* ACTIONS TO TAKE *
(1) Using the Grammarly Authorship article, answer these questions:
(a) Which three writing platforms does the tool focus on?
(b) According to Jenny Maxwell, what share of 14- to 22-year-olds say they have used generative AI at least once?
(c) How long did OpenAI's first AI text detector run before it shut down?
(2) Repeat the passage of the Grammarly Authorship article from "While having proof" up to and including "can arouse suspicion.".

* GIVEN TEXT *

Grammarly’s expansion from writing assistance to AI tools that can write for you continued this week with a new feature designed to detect AI-written texts. Grammarly Authorship is coming to Google Docs in beta and aims to help educators, in particular, determine when students are using AI to write their assignments.
Educators and education policymakers have long struggled with the problem of figuring out when something is written using AI, but ChatGPT and its rivals have heightened the sense of urgency for such a tool, as they render traditional methods unreliable. The difficulty has been compounded by issues around false positives and difficulties in distinguishing AI compositions from those written by students learning to write, especially those who have English as a second language.
Grammarly Authorship attempts to solve those problems by avoiding the way many existing AI detection tools analyze a text once it’s finished. Instead, Grammarly Authorship tracks the writing of a text in real time. It can supposedly tell when something has been typed, pasted from somewhere else, or generated on the page with AI. The tool will integrate with more than half a million apps and websites, focusing on writing platforms like Google Docs, Microsoft Word, and Apple’s Pages.
The feature can track what you type as you write and record when text is copied or when the text is generated or modified by an AI tool, such as Google Gemini or Microsoft’s Bing AI. Grammarly Authorship then creates a report and divides the document into categories based on whether it was typed, AI-generated, or pasted from somewhere else. It even shows a replay of the document being typed to show exactly what happened.
Artificial intelligence monitor for students
Individuals can purchase access to Grammarly Authorship, but educators are clearly the tool’s primary market. AI-generated writing among students and in academic circles is controversial and has led to unwarranted accusations from professors, even as other students have admitted to using AI to write papers that are never detected.
“As the school year begins, many institutions lack clear and consistent AI policies, despite half of 14- to 22-year-olds saying they’ve used generative AI at least once,” explained Grammarly for Education Director Jenny Maxwell. “This lack of clarity has contributed to an over-reliance on imperfect AI detection tools, leading to a standoff between teachers and students when papers are flagged as AI-generated. What’s missing from the market is a tool that can facilitate a productive conversation about the role of AI in education. Authorship does just that by giving students an easy way to show how they wrote their paper, including whether and how they interacted with AI tools.”
Of course, that only matters if educators decide to rely on Grammarly’s new concept. It will have to hit performance targets in real-world scenarios. That adds to competition with potential rivals. OpenAI has developed some new tools to detect content generated by ChatGPT and its AI models with a sort of watermark. But the company decided not to roll it out just yet, fearing it would cause problems even for those with benign interests. That follows the failure of its first AI text detector, which shut down after just six months.
While having proof like the authorship report would remove the doubt of whether a student actually wrote their work, there is an inherent privacy issue that may make some reluctant to use the tool. Students may not want to share every false start in their writing or every way it didn’t go right. There doesn’t have to be a secret behind the desire to share only the final product. But they may not have a choice. Writing at home may soon feel like taking an exam, where a proctor watches students to prevent them from cheating, and even innocent moves can arouse suspicion.

* GIVEN DATA *
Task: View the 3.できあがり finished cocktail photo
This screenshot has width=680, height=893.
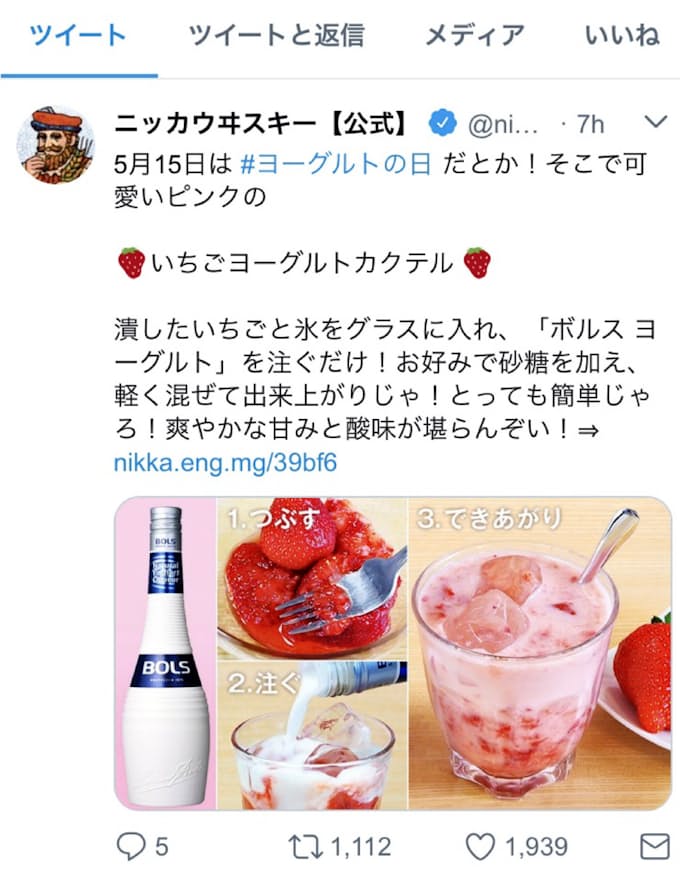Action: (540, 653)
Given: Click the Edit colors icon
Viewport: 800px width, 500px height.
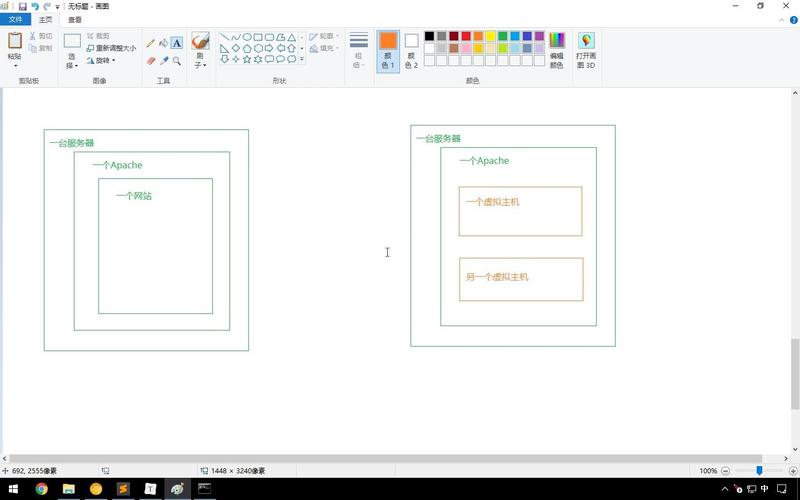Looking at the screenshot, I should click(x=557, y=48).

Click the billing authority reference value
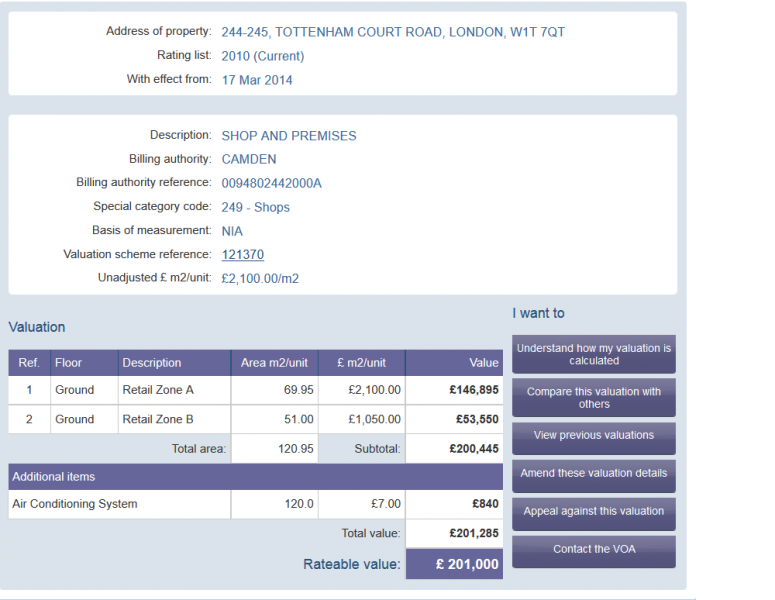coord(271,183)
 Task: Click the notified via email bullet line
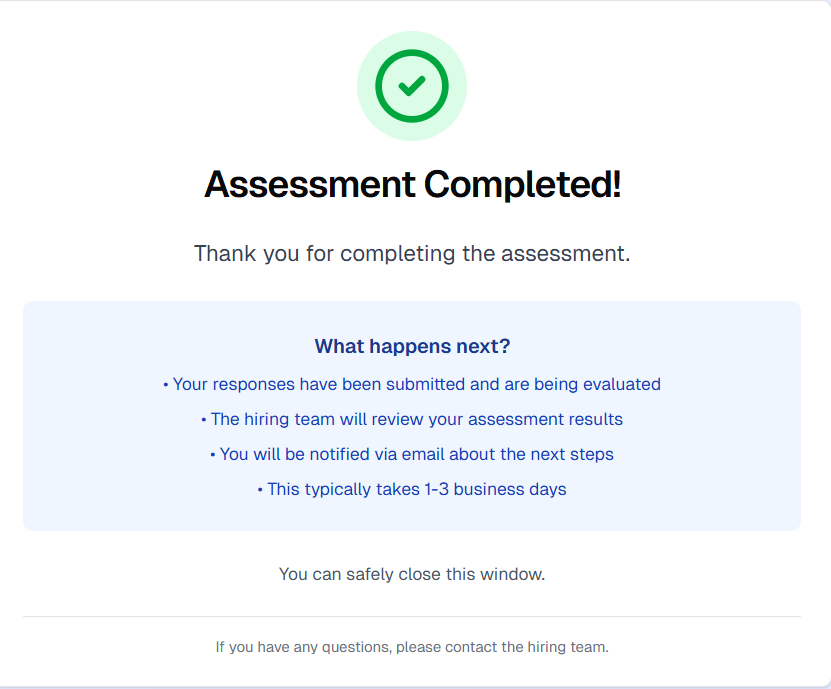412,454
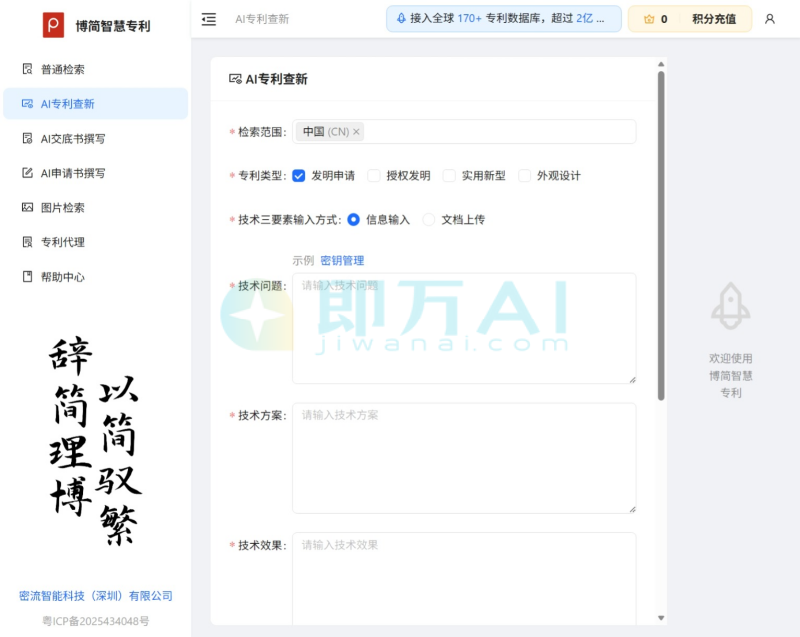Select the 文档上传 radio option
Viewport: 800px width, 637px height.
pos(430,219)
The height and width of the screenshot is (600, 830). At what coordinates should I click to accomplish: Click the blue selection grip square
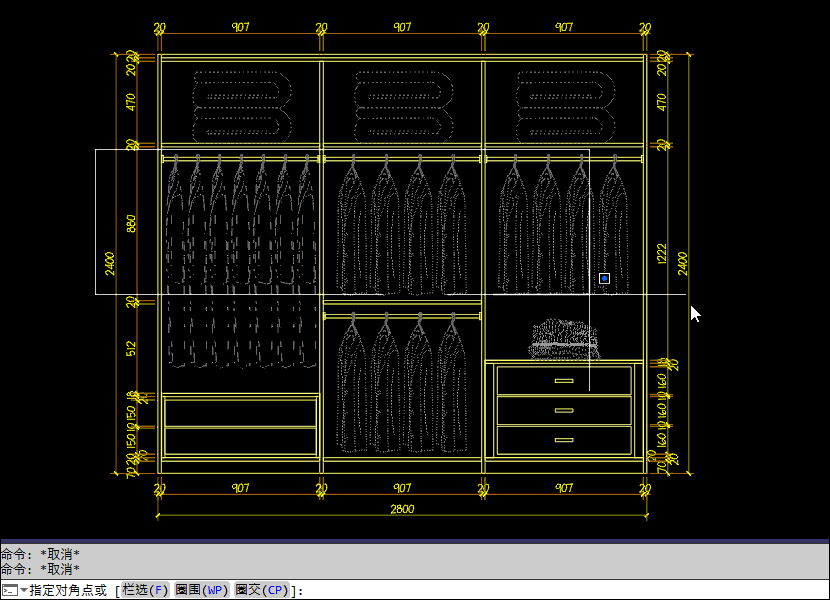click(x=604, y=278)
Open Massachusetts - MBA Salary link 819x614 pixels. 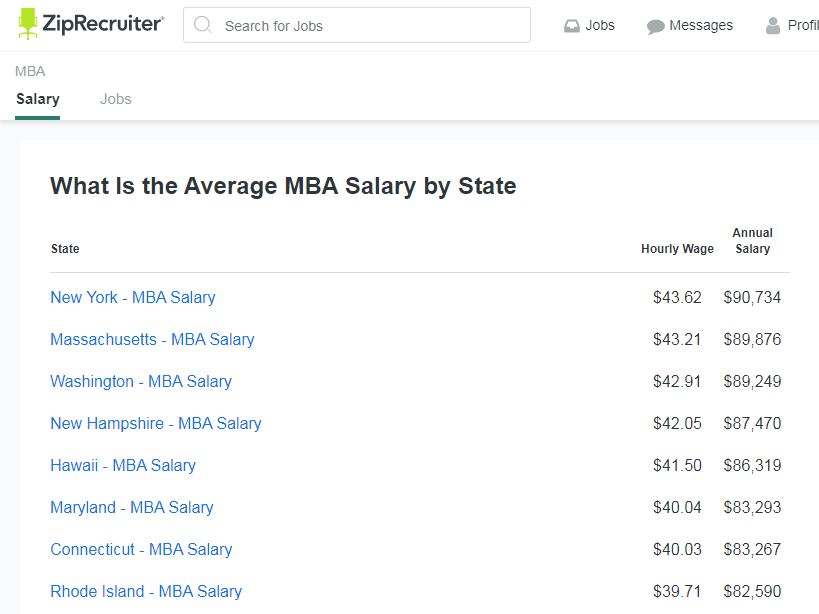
---
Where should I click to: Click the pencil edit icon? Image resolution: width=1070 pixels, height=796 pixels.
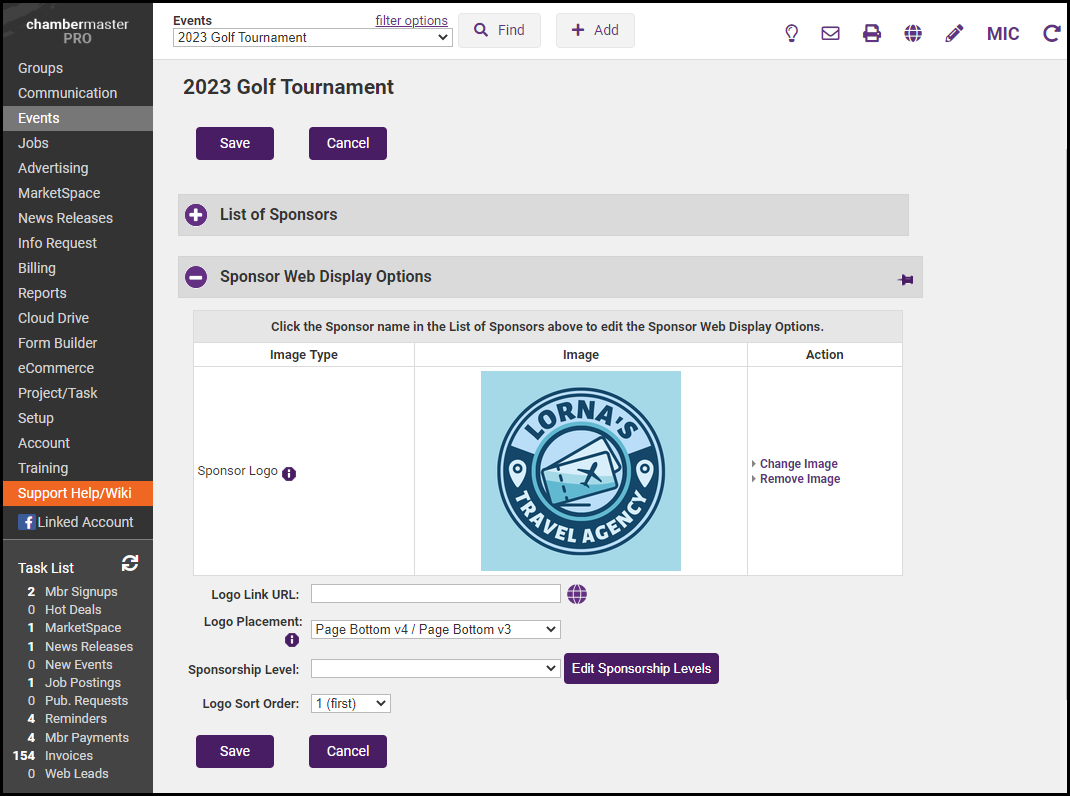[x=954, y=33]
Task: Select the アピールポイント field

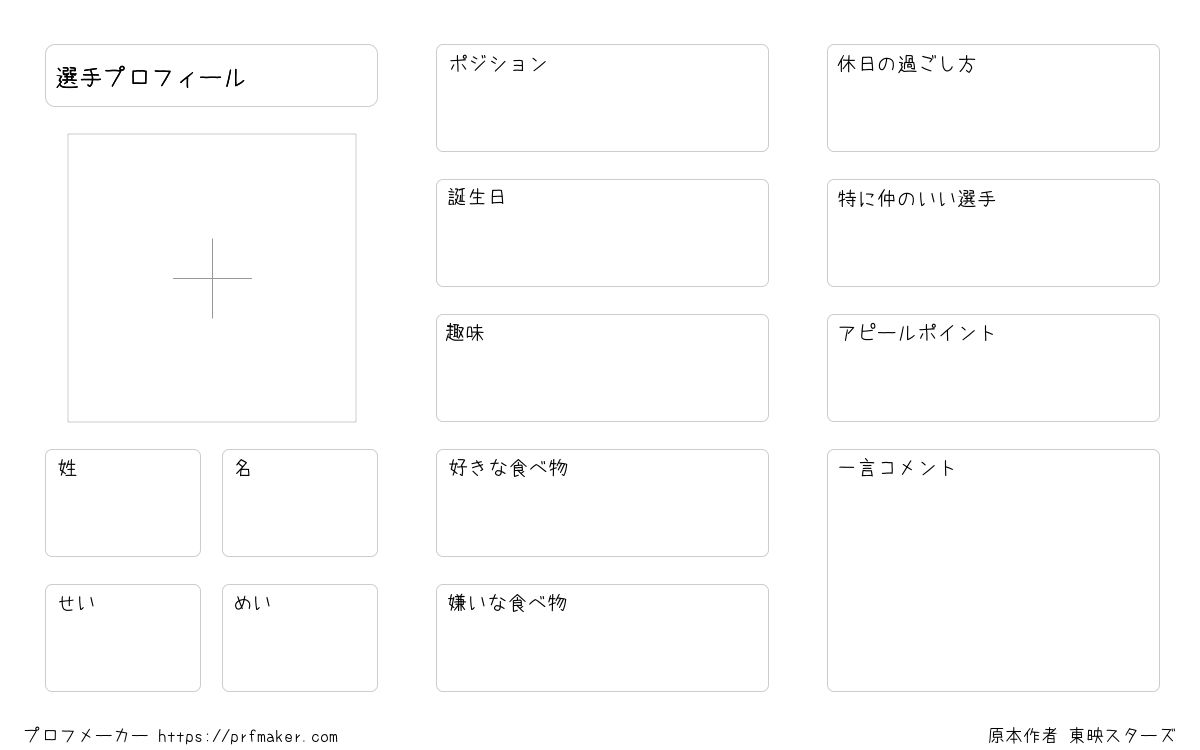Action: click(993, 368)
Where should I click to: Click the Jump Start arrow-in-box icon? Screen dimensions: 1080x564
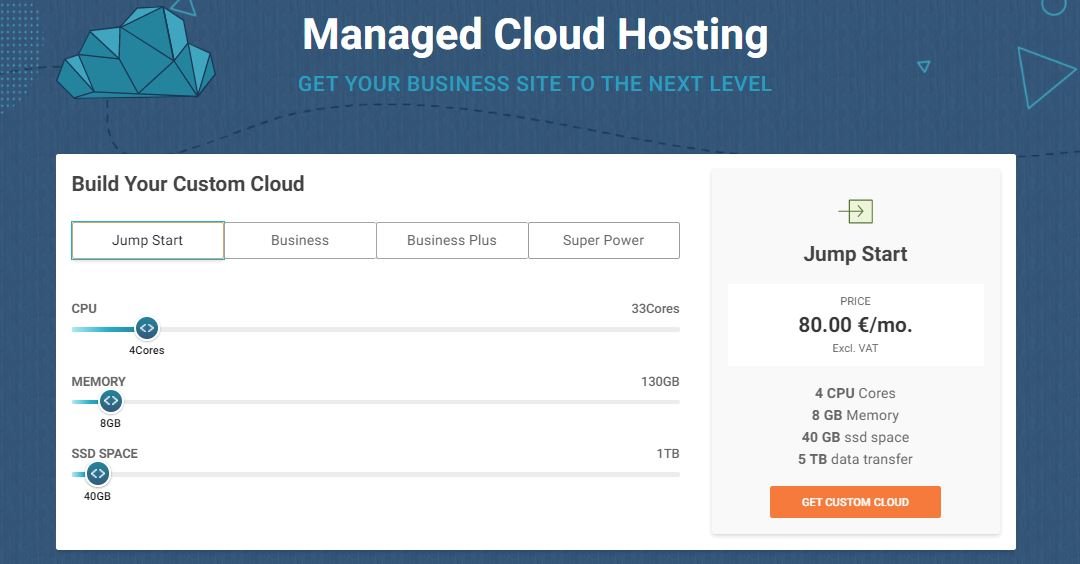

* SOLUTIONS TO THE PROBLEMS *
(1)
(a) Google Docs, Microsoft Word, and Apple's Pages
(b) Half
(c) Six months

(2)
While having proof like the authorship report would remove the doubt of whether a student actually wrote their work, there is an inherent privacy issue that may make some reluctant to use the tool. Students may not want to share every false start in their writing or every way it didn’t go right. There doesn’t have to be a secret behind the desire to share only the final product. But they may not have a choice. Writing at home may soon feel like taking an exam, where a proctor watches students to prevent them from cheating, and even innocent moves can arouse suspicion.